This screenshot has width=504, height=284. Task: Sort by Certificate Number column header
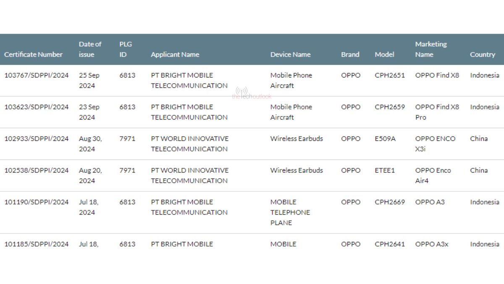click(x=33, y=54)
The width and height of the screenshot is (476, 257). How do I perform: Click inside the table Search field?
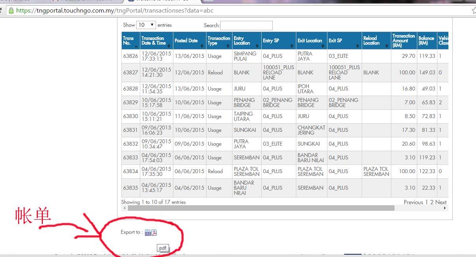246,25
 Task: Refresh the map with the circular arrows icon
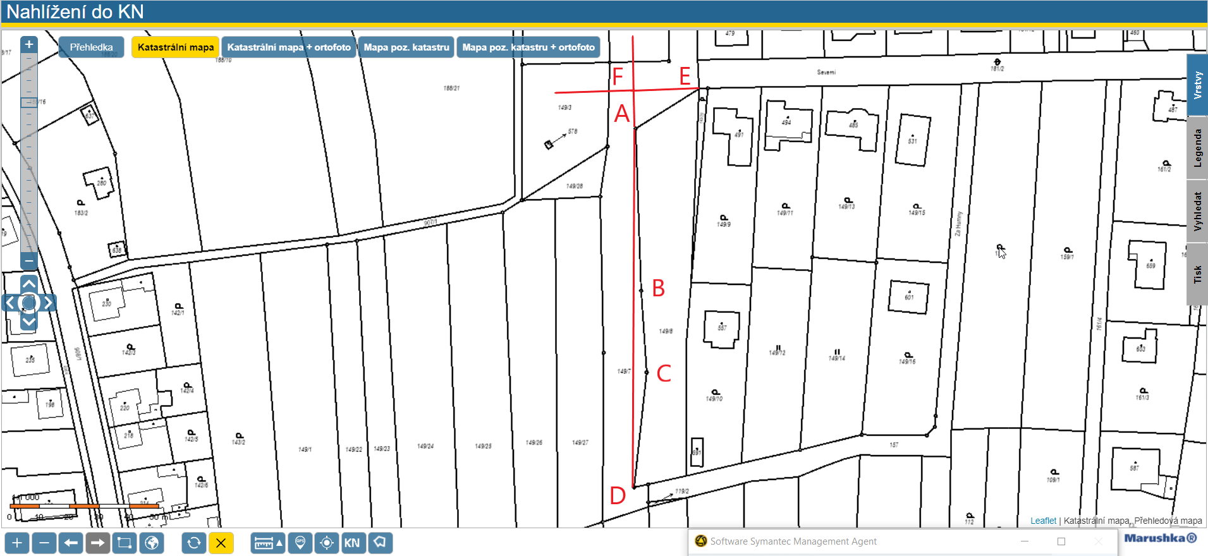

________

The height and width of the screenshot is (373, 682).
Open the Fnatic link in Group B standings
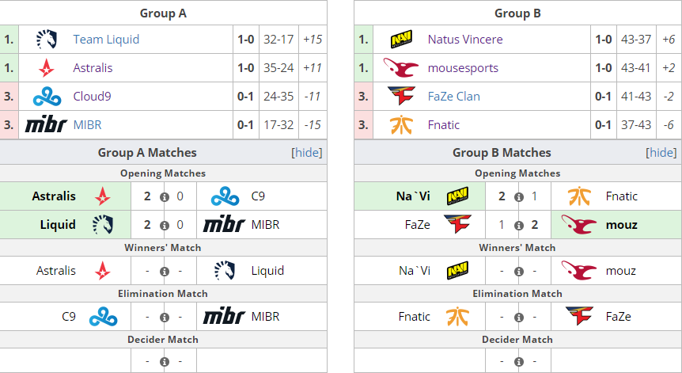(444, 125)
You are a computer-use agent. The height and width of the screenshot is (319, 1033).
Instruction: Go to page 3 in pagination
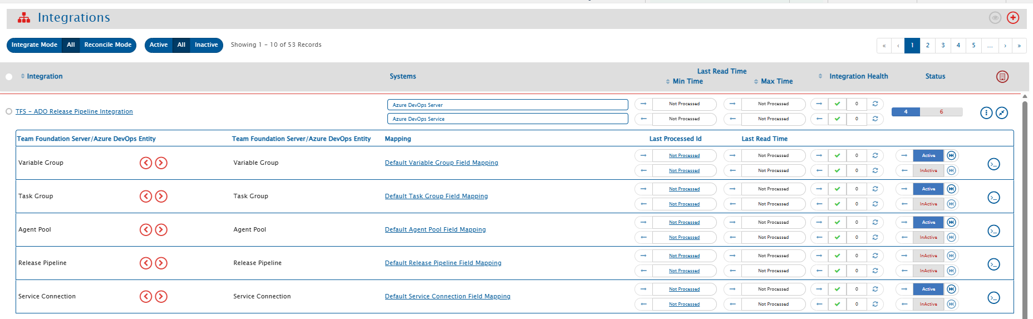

________

* [Task to carry out]:
Arrange the lines from the line containing "You are a computer-use" through the line containing "Instruction: Go to page 3 in pagination" as a JSON list of strings, one string per line, omitting blank lines.

* [Answer to the task]:
[
  "You are a computer-use agent. The height and width of the screenshot is (319, 1033).",
  "Instruction: Go to page 3 in pagination"
]